Knoebl, Iris, Michael J. Hemmer and Nancy D. Denslow. 2004. Induction of Zona Radiata Proteins and Vitellogenins in Estradiol and Nonylphenol Exposed Male Sheepshead Minnows (Cyprinodon variegatus). Mar. Environ. Res. 58(2-5):547-551. (ERL,GB X1059).

Several genes normally induced by estradiol (E2) in female fish, those for vitellogenins (VTGs) and zona radiata proteins (ZRPs), are also inducible in males exposed to estrogenic chemicals. Male sheepshead minnows (SHM) were exposed to both E2 and para-nonylphenol (NP), at several doses and times to determine a dose-response. Quantitative real time PCR was used to measure mRNA for VTG1, VTG2, ZRP2 and ZRP3. Both E2 and NP elicited a dose-response increase in all of the mRNAs tested. Exposure to both chemicals resulted in VTG2 expression at about a 10-fold lower level than VTG1, and ZRP2 expression at a lower level than ZRP3.

Knoebl, Iris, Jason L. Blum, Michael J. Hemmer and Nancy D. Denslow. 2006. Temporal Gene Induction Patterns in Sheepshead Minnows Exposed to 17B-Estradiol. J. Exp. Zool. 305A(9):707-719. (ERL,GB X1086).

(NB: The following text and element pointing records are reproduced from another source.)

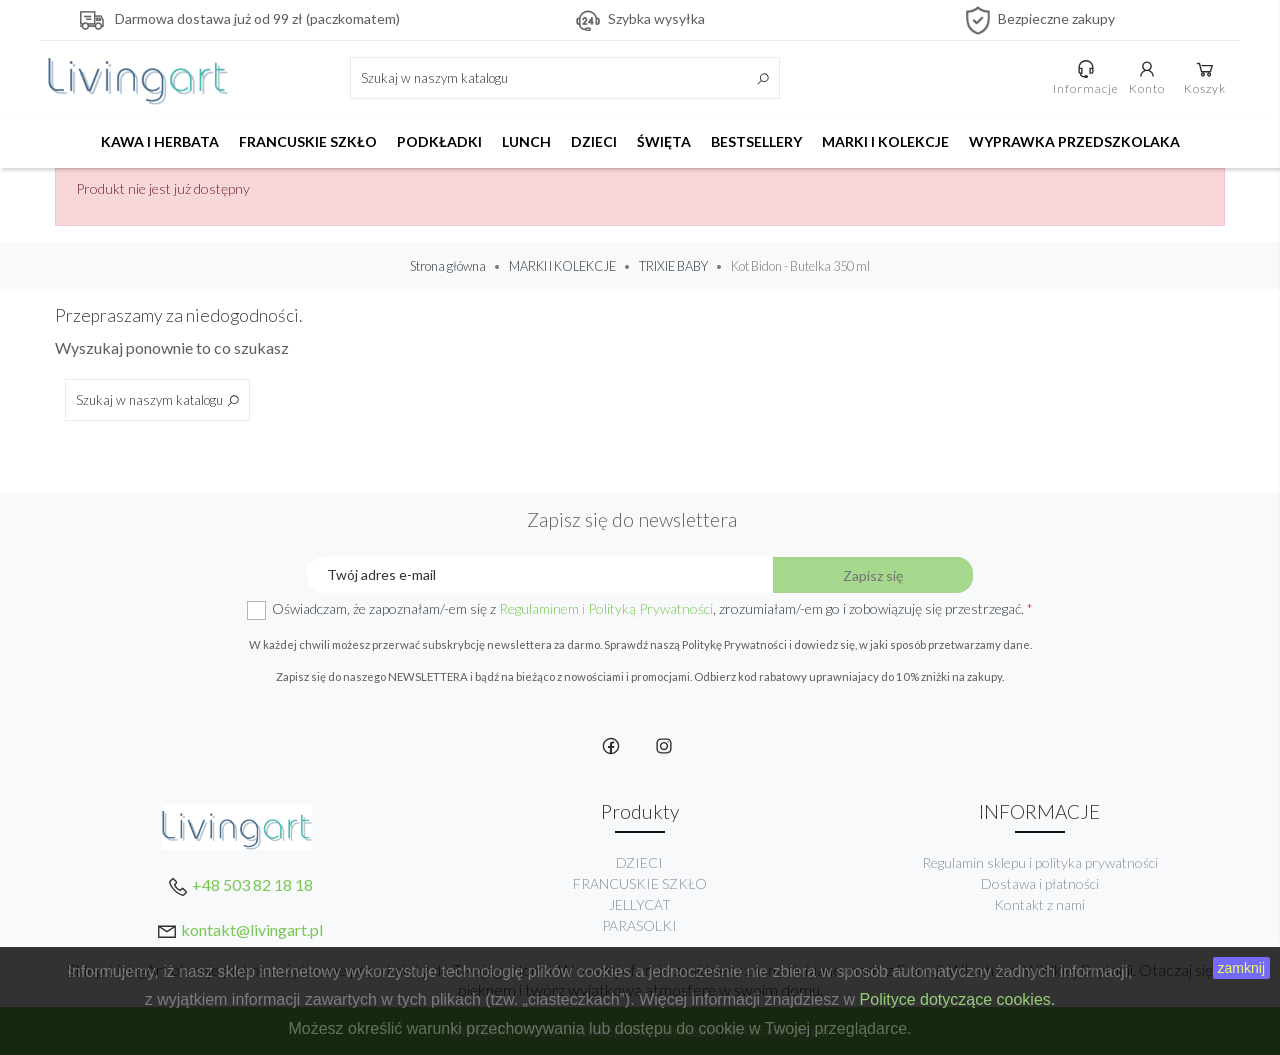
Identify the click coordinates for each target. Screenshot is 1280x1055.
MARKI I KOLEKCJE (885, 141)
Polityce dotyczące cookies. (958, 999)
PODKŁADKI (439, 141)
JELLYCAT (640, 904)
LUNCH (526, 141)
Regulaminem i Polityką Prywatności (606, 608)
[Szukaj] (565, 78)
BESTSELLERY (756, 141)
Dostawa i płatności (1040, 883)
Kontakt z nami (1039, 904)
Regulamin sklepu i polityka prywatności (1040, 862)
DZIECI (594, 141)
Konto (1147, 77)
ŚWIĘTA (664, 141)
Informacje (1086, 77)
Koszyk (1205, 77)
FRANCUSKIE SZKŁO (308, 141)
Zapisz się (873, 575)
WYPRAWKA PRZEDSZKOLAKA (1074, 141)
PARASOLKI (639, 925)
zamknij (1241, 968)
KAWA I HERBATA (160, 141)
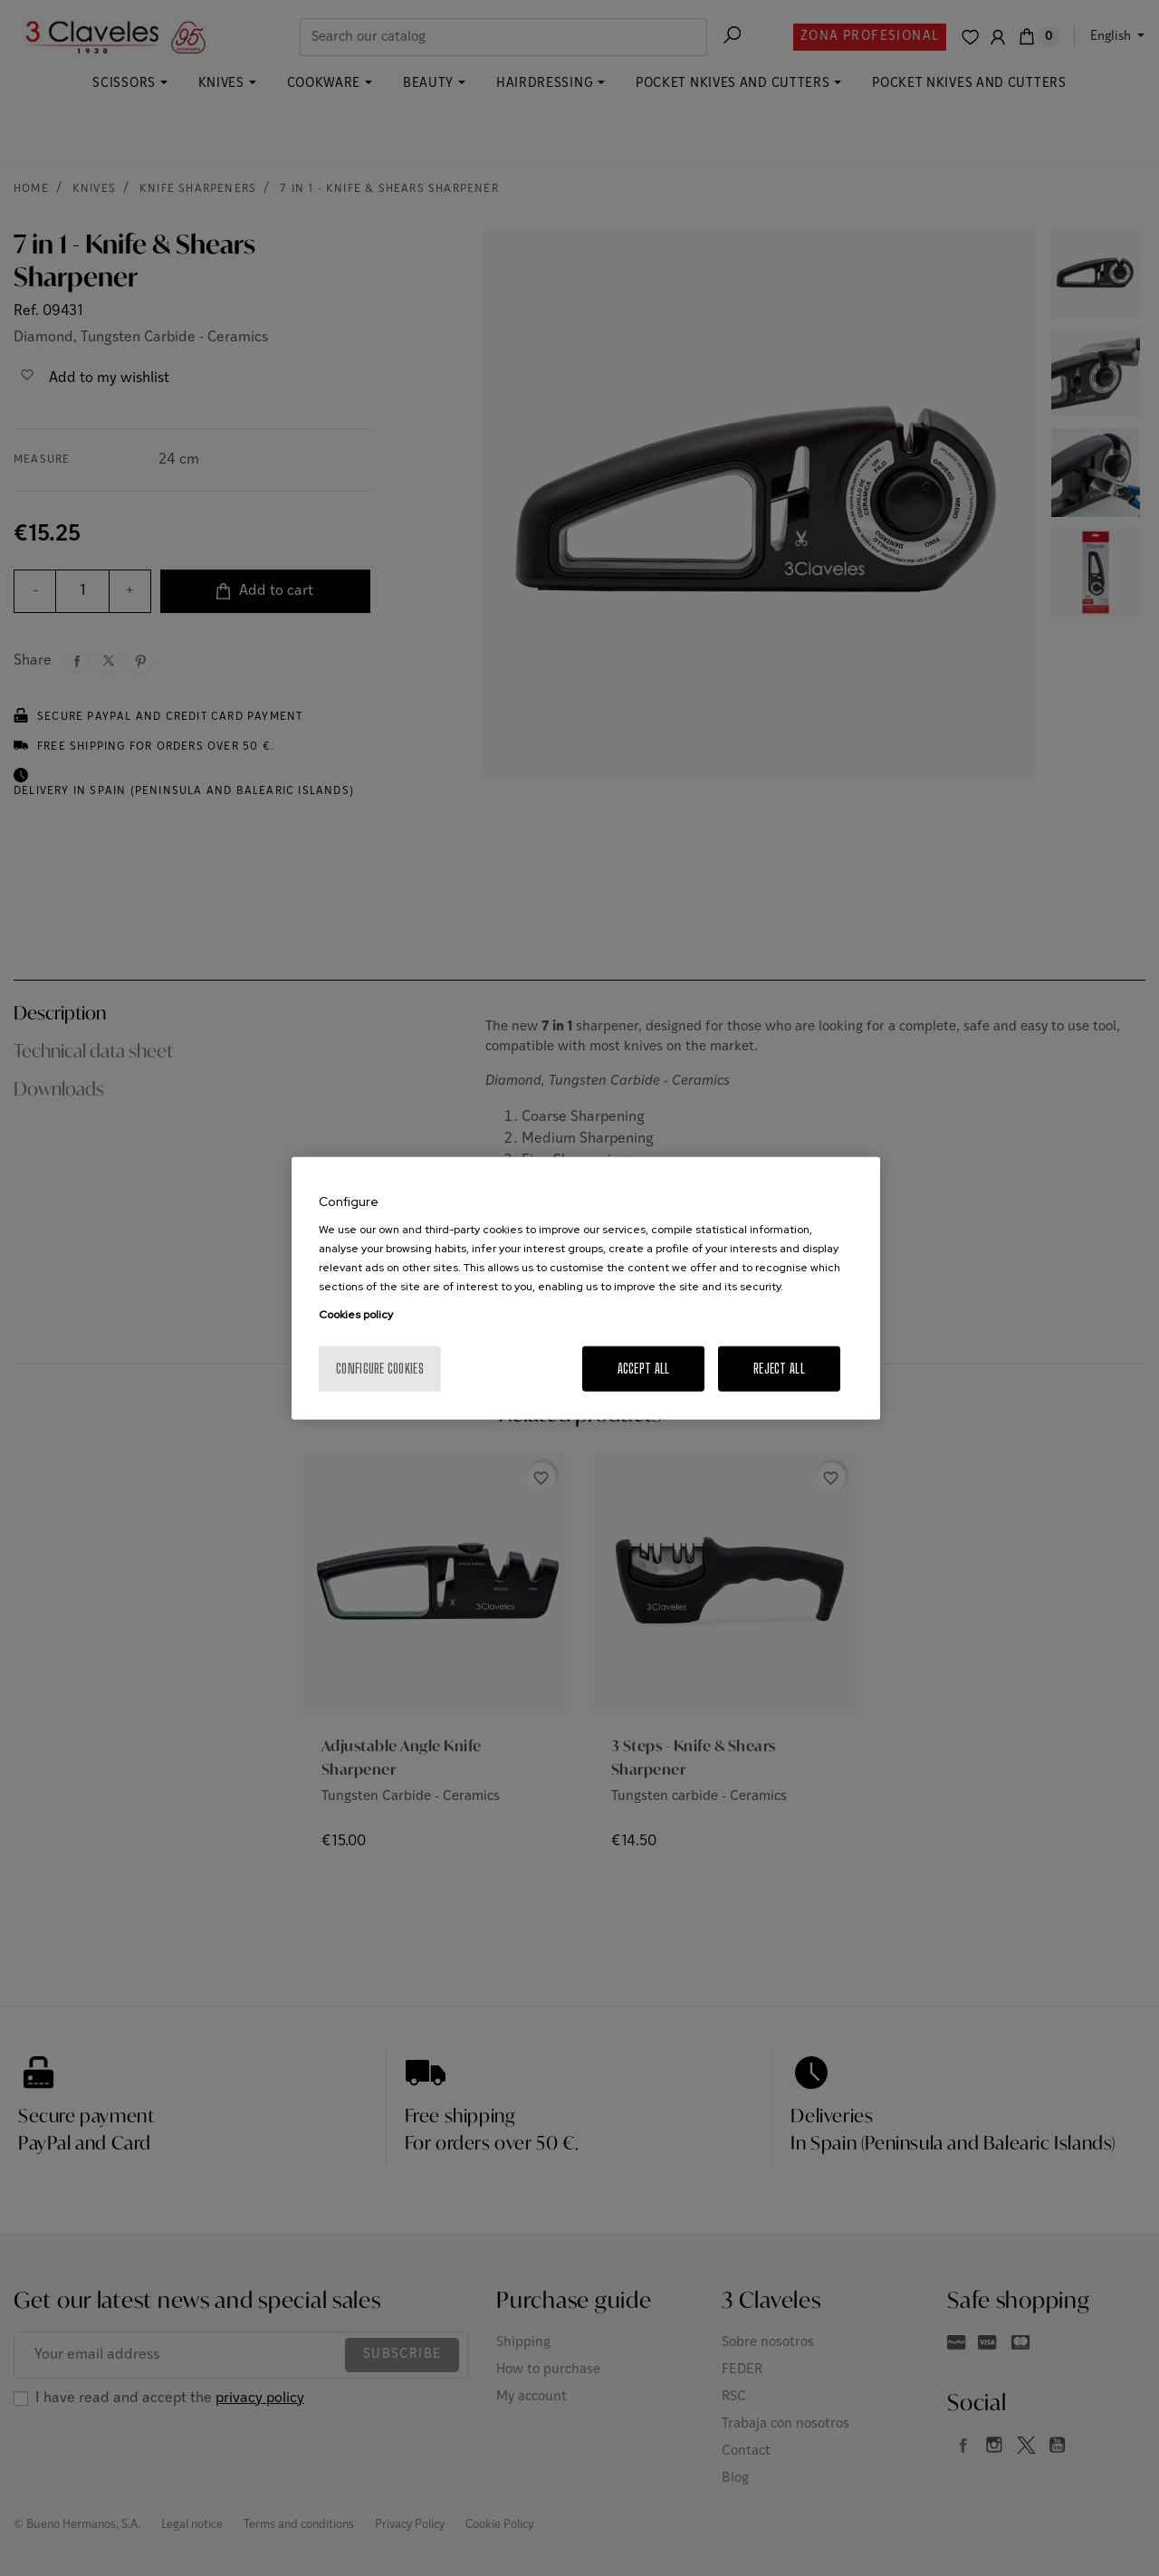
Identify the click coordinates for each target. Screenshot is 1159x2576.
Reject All (779, 1368)
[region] (586, 1288)
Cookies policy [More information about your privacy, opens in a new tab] (356, 1314)
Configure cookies (380, 1368)
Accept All (644, 1368)
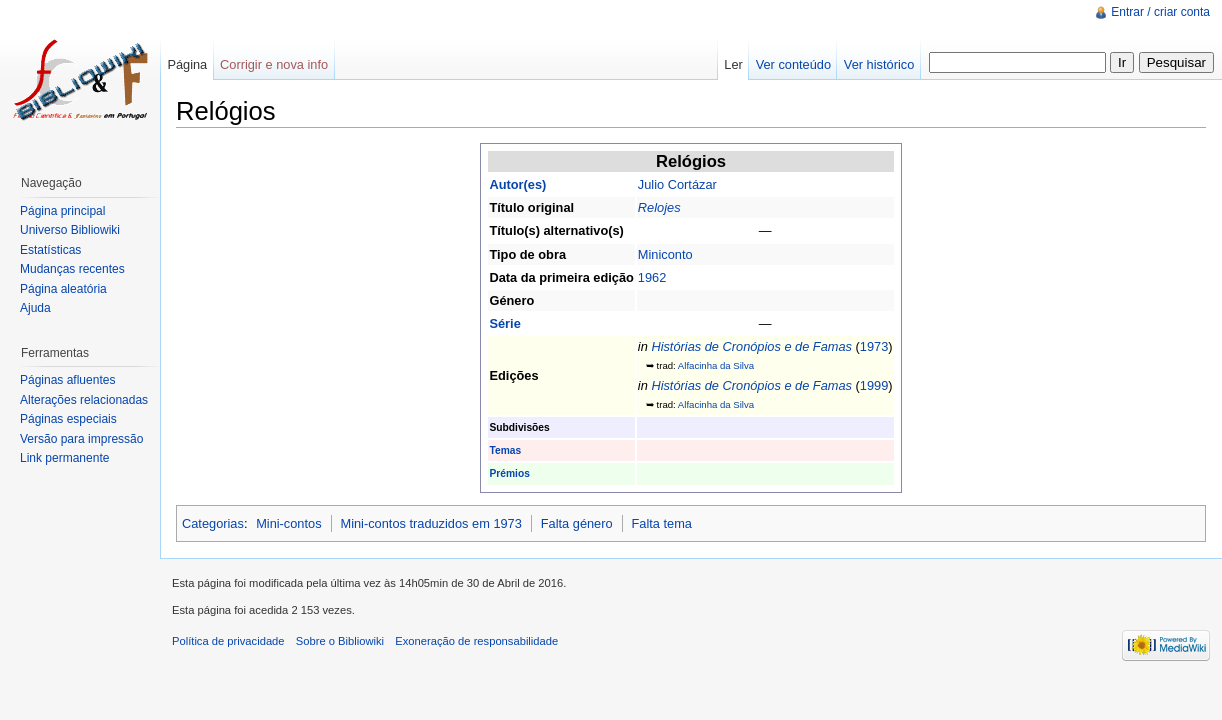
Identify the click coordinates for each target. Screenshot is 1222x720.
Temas (505, 450)
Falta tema (662, 523)
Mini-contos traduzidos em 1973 (430, 523)
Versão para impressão (81, 439)
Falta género (577, 523)
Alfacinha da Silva (716, 365)
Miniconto (665, 254)
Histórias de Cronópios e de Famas (751, 346)
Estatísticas (50, 250)
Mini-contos (288, 523)
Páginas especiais (68, 419)
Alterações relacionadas (84, 400)
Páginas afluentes (67, 380)
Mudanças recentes (72, 269)
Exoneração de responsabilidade (476, 641)
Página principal (62, 211)
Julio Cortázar (677, 184)
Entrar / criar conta (1160, 12)
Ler (733, 64)
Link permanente (64, 458)
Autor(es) (517, 184)
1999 (874, 385)
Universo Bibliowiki (70, 230)
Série (504, 323)
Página (187, 64)
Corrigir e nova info (274, 64)
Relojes (659, 207)
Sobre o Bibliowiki (340, 641)
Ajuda (35, 308)
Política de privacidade (228, 641)
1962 (652, 277)
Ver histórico (879, 64)
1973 (874, 346)
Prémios (509, 473)
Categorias (213, 523)
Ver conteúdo (793, 64)
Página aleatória (63, 289)
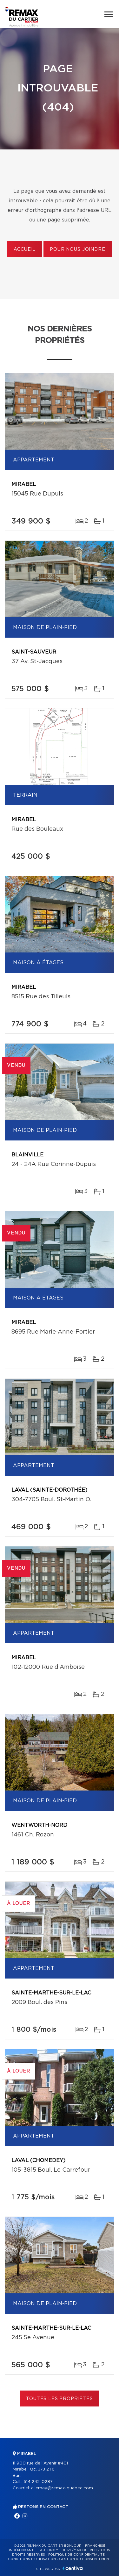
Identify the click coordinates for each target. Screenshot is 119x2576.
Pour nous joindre (77, 249)
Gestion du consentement (85, 2559)
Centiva (73, 2568)
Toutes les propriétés (59, 2399)
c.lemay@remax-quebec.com (62, 2488)
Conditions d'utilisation (32, 2559)
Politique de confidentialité (76, 2554)
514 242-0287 (38, 2482)
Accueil (25, 249)
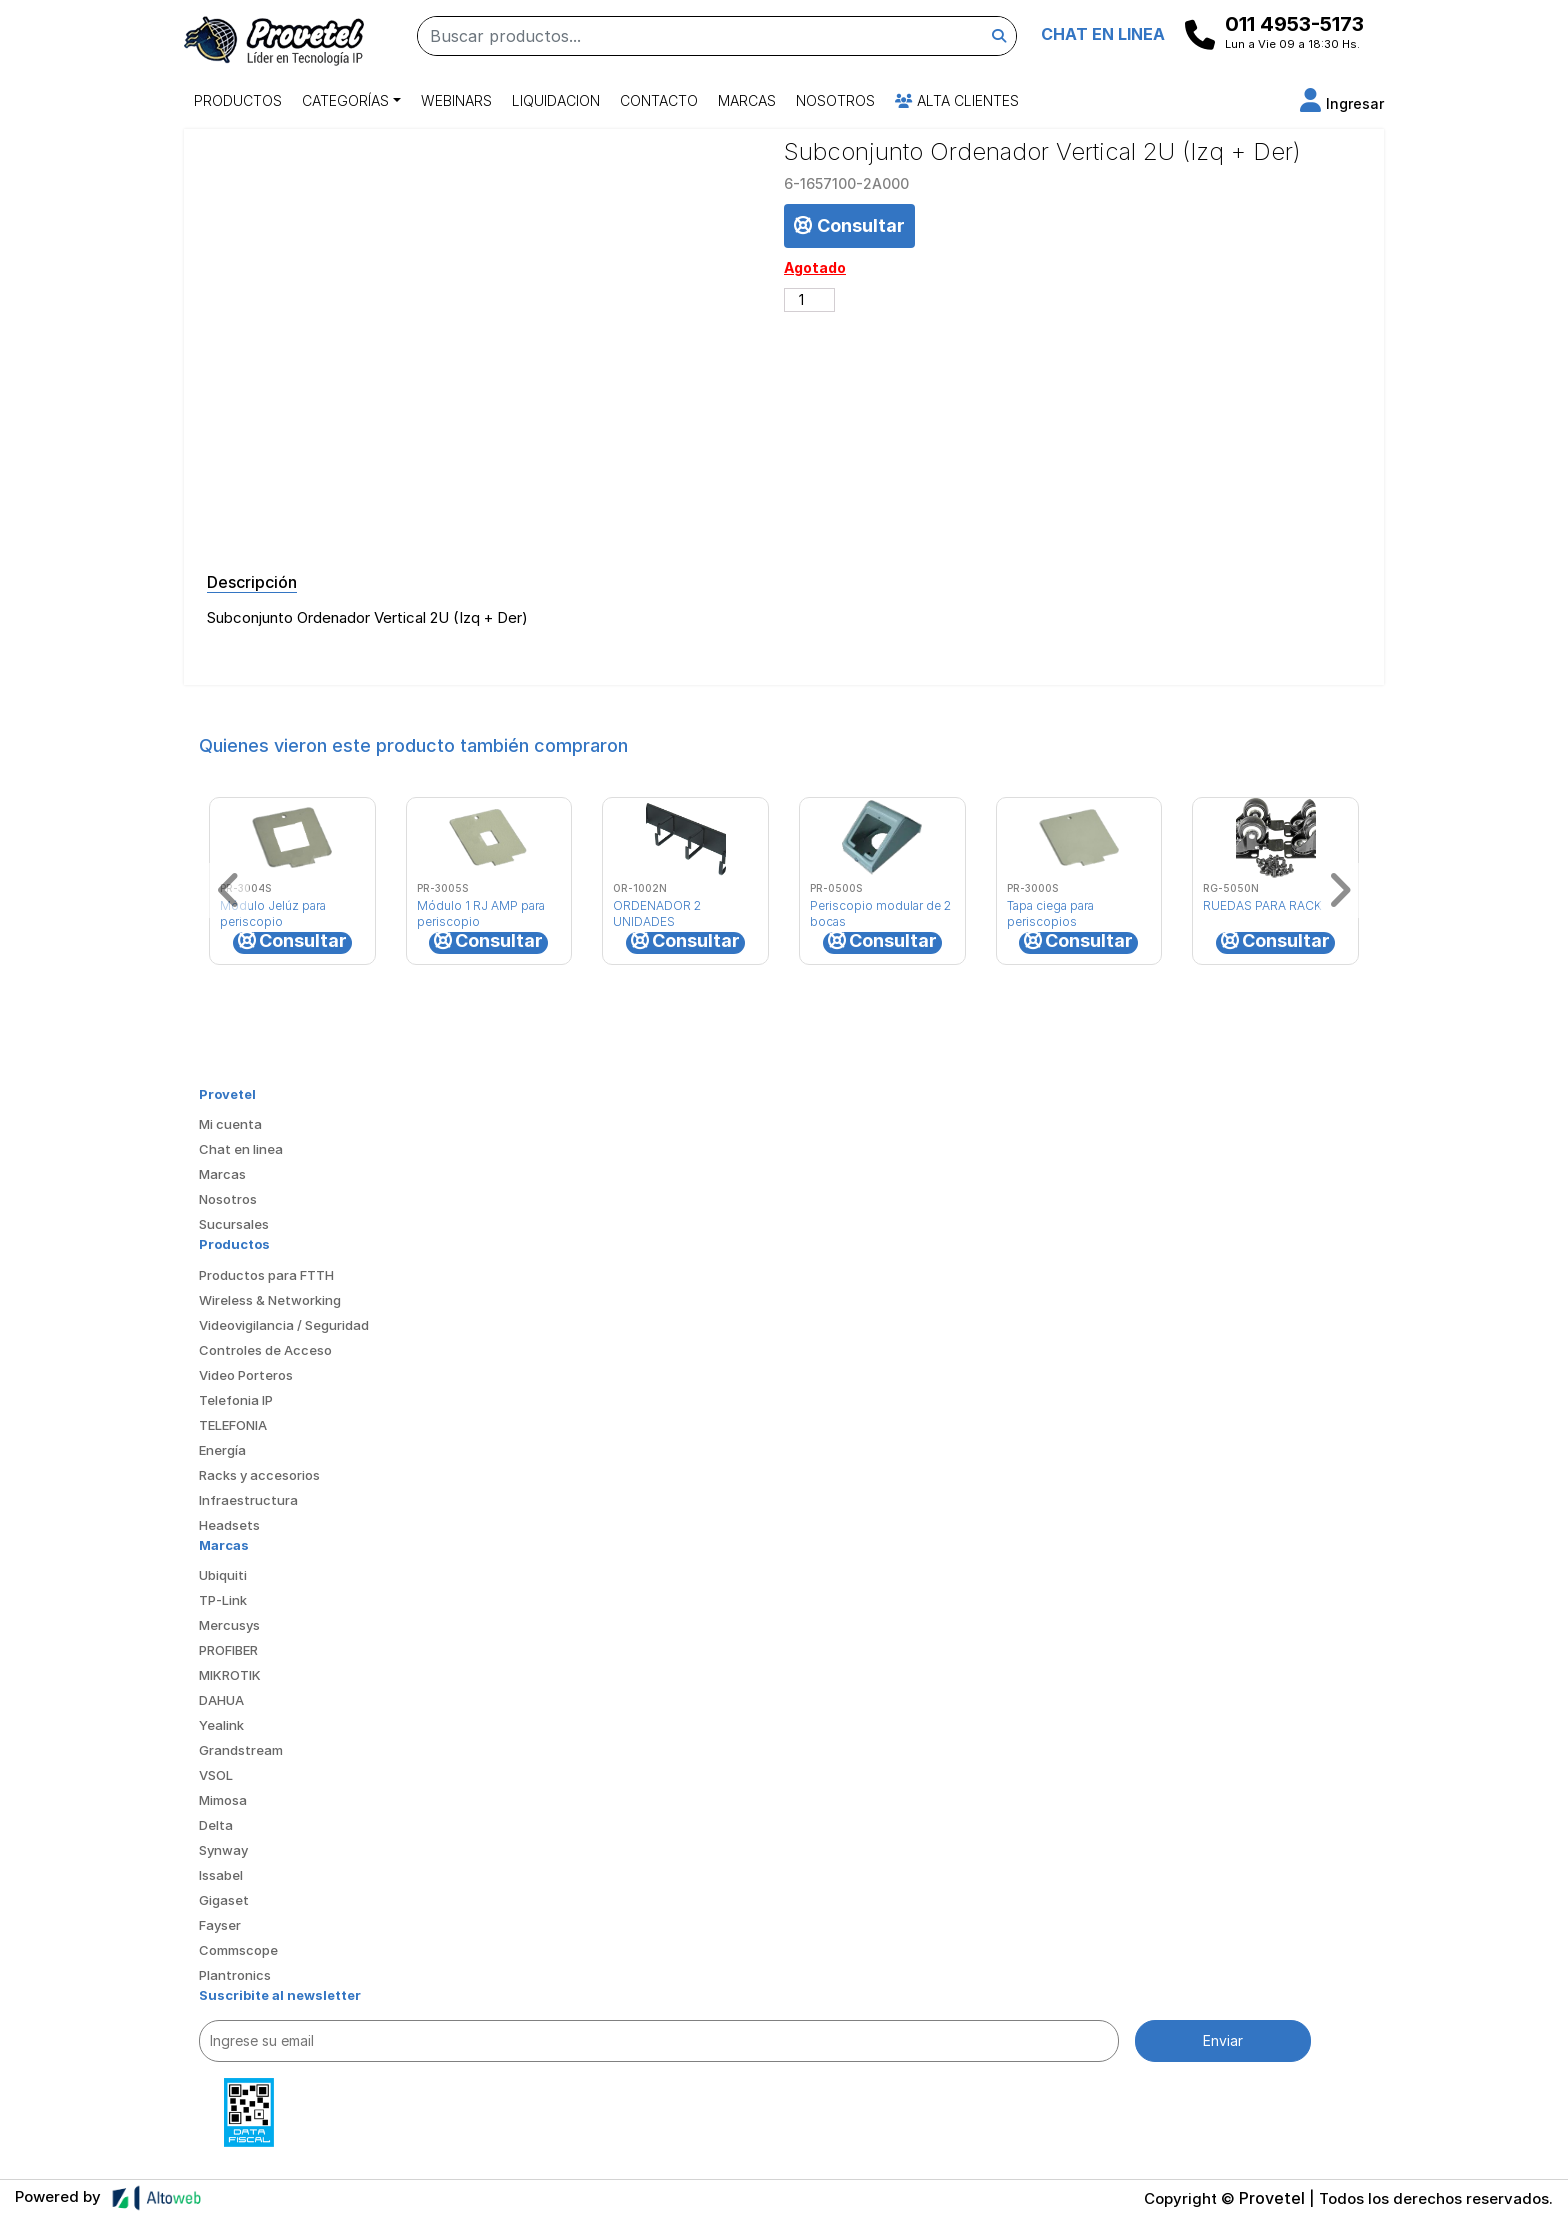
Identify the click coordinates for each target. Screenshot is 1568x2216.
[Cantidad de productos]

Gene arrays provide a powerful method to examine changes in gene expression in fish due to chemical exposures in the environment. In this study, we expanded an existing gene array for sheepshead minnows (Cyprinodon variegatus) (SHM) and used it to examine temporal changes in gene expression for male SHM exposed to 100 ng 17-estradiol (E2)/L for five time points between 0 and 48 hr. We found that in addition to the induction of genes involved in oocyte development (vitellogenin [VTG], zona radiata [ZRP]), other genes involved in metabolism and the inflammatory response are also affected. We identified five patterns of temporal induction in genes whose expression was modified due to E2 exposure. We validated the gene array data for the expression of VTG 1, VTG 2, ZRP 2 and ZRP 3 and found that with low levels of exogenous E2 (100 ng E2/L) exposure, ZRP expression precedes VTG expression. However, at higher concentrations of E2 (500 ng E2/L), the difference in temporal expression appears to be lost. Exposure to high levels of environmental contaminants may affect the normal ordered expression of genes required for reproduction. Gene expression profiling using arrays promises to be a valuable tool in the field of environmental toxicology. As more genes are identified for species used in toxicological testing, researchers will be better able to predict adverse effects to chemical exposures and to understand the relationships between changes in gene expression and changes in phenotype.